Chickens don't count to well.
Broodiness is a hormone driven need to sit. For some gals they will want to sit every 3rd egg ish.. even if eggs are collected every single day and nothing is left inside the box and they are booted out. Those ones will brood their life away on no eggs... in my experience even after you let them sit on and raise a clutch.
If I do want a hen to hatch a clutch.. I mark all the eggs to be left in the nest with sharpie and collect any new deposits every EVENING at lock down. Eggs should also not be laid at night.. so I would suspect your single egg is deposited earlier in the day. BUT... YOUR gal could be an anomaly.. I've seen roosters egg sing, hens grow spurs and even crow! So sometimes there are exceptions. Noting that some of ladies have started sitting and still had an egg or two finishing their trek out.

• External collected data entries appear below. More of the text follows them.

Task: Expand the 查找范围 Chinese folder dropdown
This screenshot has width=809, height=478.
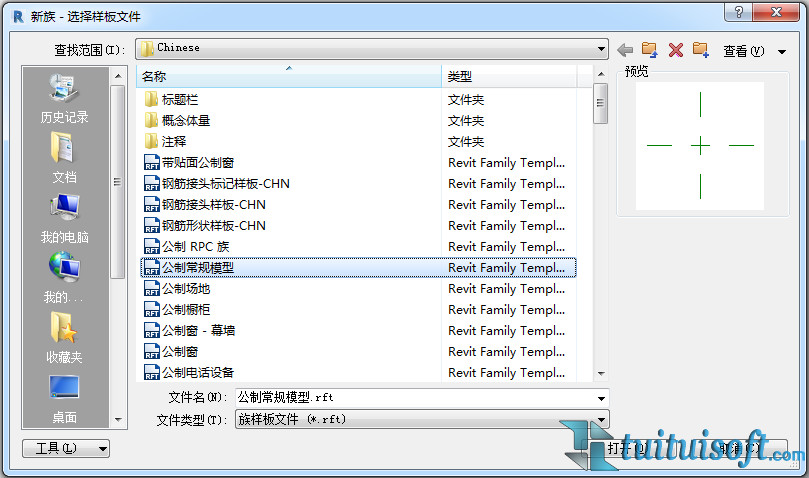Action: [601, 48]
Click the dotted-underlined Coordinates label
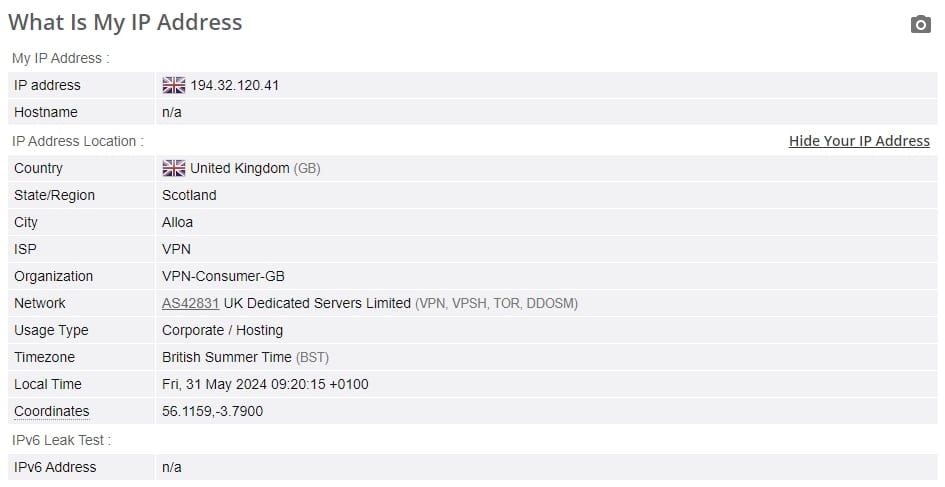Image resolution: width=945 pixels, height=487 pixels. pos(52,412)
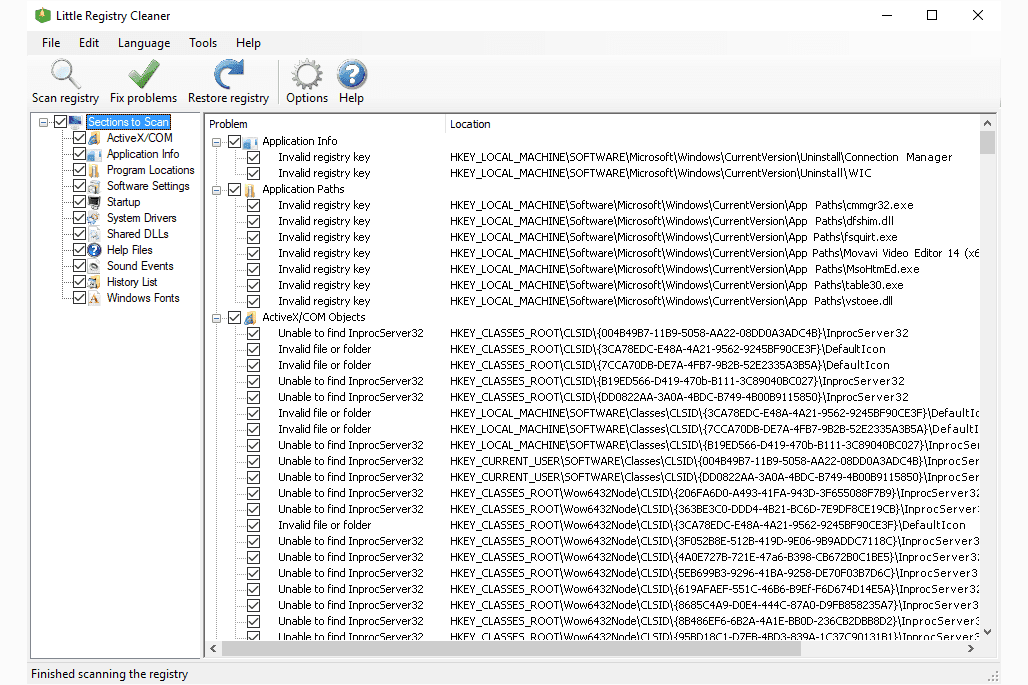Click the Help question mark toolbar icon

pyautogui.click(x=351, y=75)

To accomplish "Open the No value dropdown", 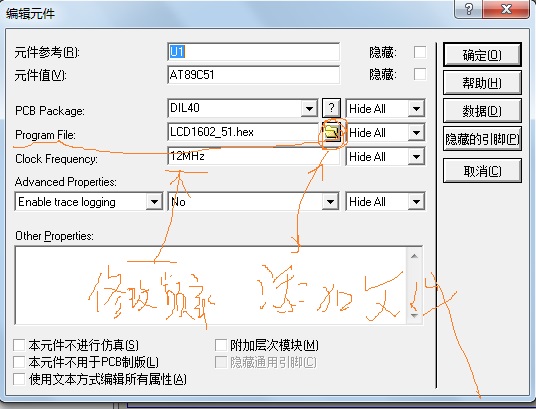I will 330,202.
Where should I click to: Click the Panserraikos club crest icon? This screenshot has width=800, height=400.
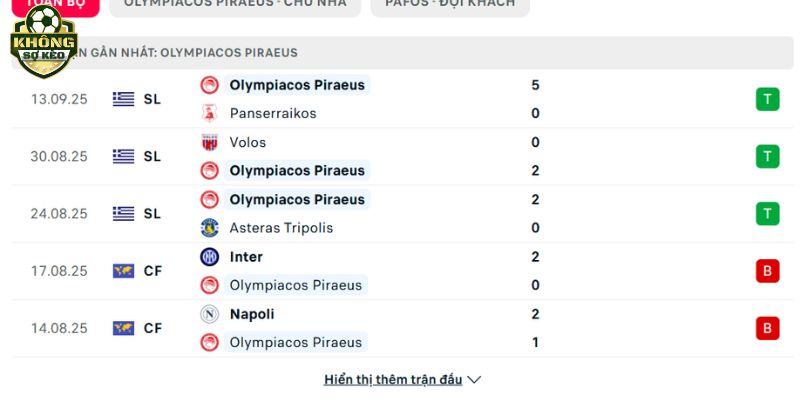(x=209, y=113)
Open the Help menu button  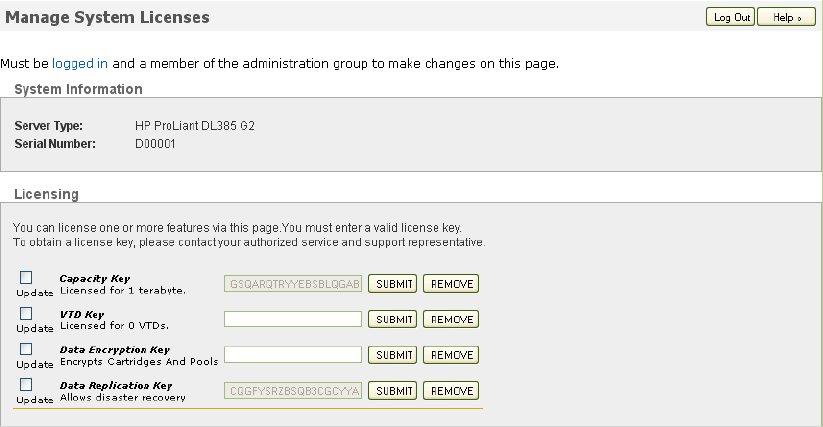[x=786, y=17]
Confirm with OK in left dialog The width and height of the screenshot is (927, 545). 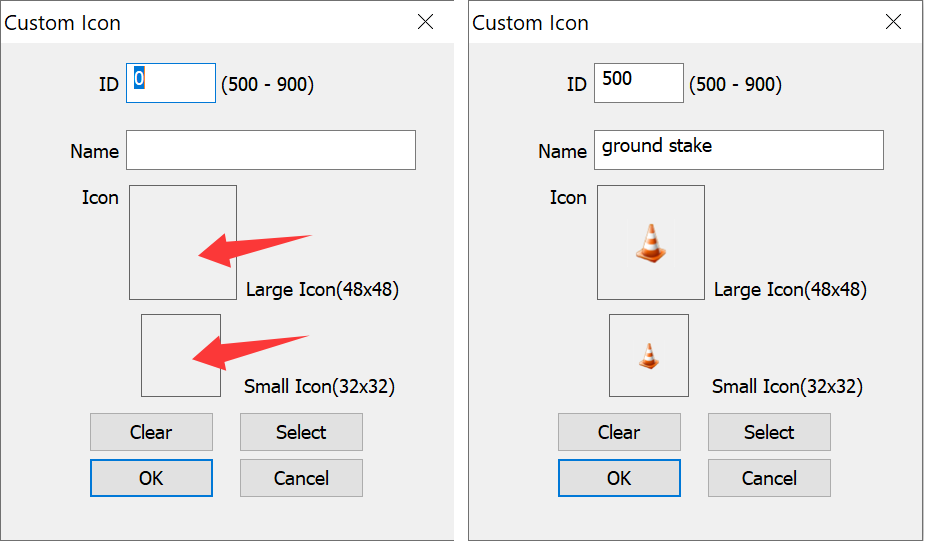click(151, 478)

They usually do not start sitting until laying their last egg of the clutch as it starts development and would make some chicks hatch earlier than others. Staggered hatch is a recipe for disaster in nature.. as there is a window within the which the sitting hen has to decide take the early hatchers in search of food and water and leave the still developing eggs. Or stay on the eggs and hatched chicks might starve or dehydrate. The yolk sustains them for a period before it becomes an issue. But ultimately later hatchers are weaker, have a harder time keeping up as they're behind developmentally compared to others in the same clutch. Again in nature, survival of the fittest a recipe for death. This is just informational for descriptive reasoning of what's going on. Now that sitting hen doesn't mind letting others add to her clutch. She may not have a choice if she's lower in the pecking order in home set ups. Some will consider new depositors as an opportunity have their nest tended while the go run errands (eat, poo, etc). The better sitters make it back to the right nest instead of nest hopping.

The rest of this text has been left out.